Thursday, February 2, 2017
Always Wear Your Bulletproof Underwear
The Devil Genghis from Doc Savage magazine, December 1938.
Someone or something is driving men insane. An Eskimo, a pilot and a rich guy in a Monte Carlo casino all go nuts, exhibiting the same strange symptoms despite never having been in contact with one another.
It's the sort of case that would attract Doc Savage. But even before Doc hears about the epidemic of insanity, someone tries to kidnap him. The idea is to wait for him to come out of a building after a rare public appearance, use a machine gun to pump him full of mercy bullets, then use a fake ambulance to haul him away.
Fortunately, Doc rivals and perhaps even surpasses Batman in being Crazy Prepared for anything. Chain-mail long-johns stop the bullets, though Doc pretends to fall unconscious anyways--willingly going into captivity because that's the most straightforward way to find out what's going on.
It's actually a bit of a spoiler to tell you that the villain behind all this is John Sunlight. Presumed dead after his last appearance.two issues earlier, Sunlight has not only survived, but had also managed to hang on to several of the terrible weapons he had stolen from Doc's Fortress of Solitude.
But this is the second half of a look at the John Sunlight stories, so there's no way to hide that particular spoiler. In the first story, Sunlight was front-and-center on the first page and frequently reappeared throughout the story. Here, he's hidden for most of the tale--sending out his minions to tangle with Doc while he builds an army in a remote Asian location.

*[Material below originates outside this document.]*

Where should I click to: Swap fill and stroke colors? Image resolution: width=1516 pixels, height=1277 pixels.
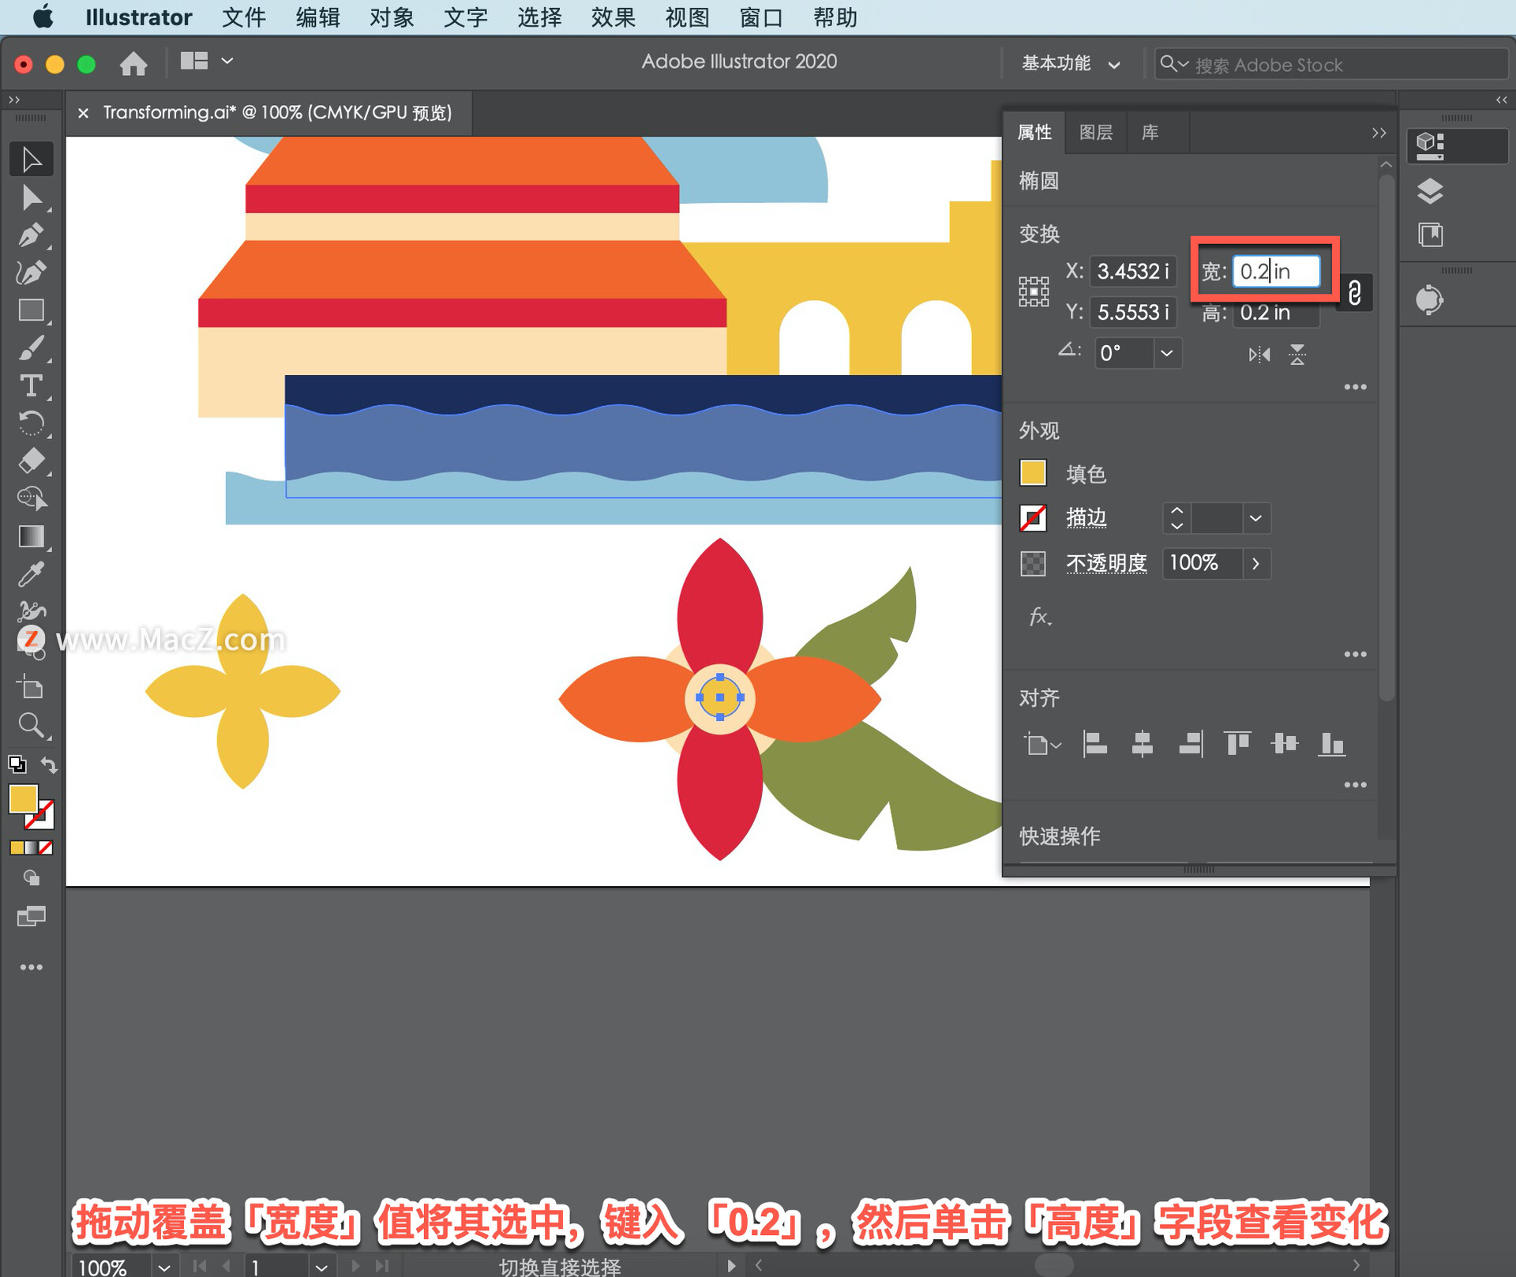pyautogui.click(x=49, y=765)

Because of this, Sunlight has a slightly less impressive impact on the readers than he had in Fortress of Solitude. But despite this, I would still rate The Devil Genghis as the better of the two Sunlight books. Lester Dent (writing, as usual, as Kenneth Robeson) is at the top of his game here. The action sequences, especially a thrilling aerial dogfight, are intense. The various mysteries that Doc must solve along the way (such as how and why men are going nuts) are all intriguing. The plot twists come at such a white-hot rate that it would probably render me insane if I did try to write a detailed summary, but everything properly follows the internal logic that exists in Doc's universe. The action moves from New York to a ship at sea to London to the skies over Asia to a remote mountain near Afghanistan, with Doc and Sunlight's minions scheming and counter-scheming against one another non-stop. The story never stops to take a breath--nor does it need to. This is simply great storytelling.
That's it for John Sunlight. When we return to the In Order series, we'll look at the first few Solar Queen novels by Andre Norton. There are, I believe, seven in the series and we'll go through at least the first three. I'm as yet undecided whether to continue beyond that.